When is $\mathfrak{h}$ the derived algebra of some Lie algebra $\mathfrak{g}$?
This clearly imposes some constraints on $\mathfrak{h}$. For example, we know that derived algebras are solvable if and only if they are nilpotent, so if $\mathfrak{h}$ is solvable and not nilpotent, then it's not a derived algebra.
Is this the only obstruction to the existence of $\mathfrak{g}$?
If $\mathfrak{h}$ is perfect, then $\mathfrak{h}$ equals its own commutator subalgebra and hence is a derived algebra.
If $\mathfrak{h}=[\mathfrak{g},\mathfrak{g}]$ is solvable, then also $\mathfrak{g}$ is solvable, so that $[\mathfrak{g},\mathfrak{g}]$ is nilpotent. Then $\mathfrak{h}$ is nilpotent itself. For the nilpotent case we have still other obstructions.

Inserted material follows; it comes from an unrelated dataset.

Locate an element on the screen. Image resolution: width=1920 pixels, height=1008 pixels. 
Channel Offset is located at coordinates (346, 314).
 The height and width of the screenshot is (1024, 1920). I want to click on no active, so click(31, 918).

For some classes of nilpotent Lie algebras we can find an equivalent condition for the property that the given nilpotent Lie algebra is a derived algebra.
As an example, a filiform nilpotent Lie algebra is not a derived algebra if and only if it is characteristically nilpotent (i.e., all derivations are nilpotent) - for details see here:
Derived series of Lie algebra in reverse
In dimension $n\le 6$ every nilpotent Lie algebra is a derived Lie algebra. For dimension $7$, it is easy to find filiform characteristically nilpotent Lie algebras. They cannot be a derived Lie algebra.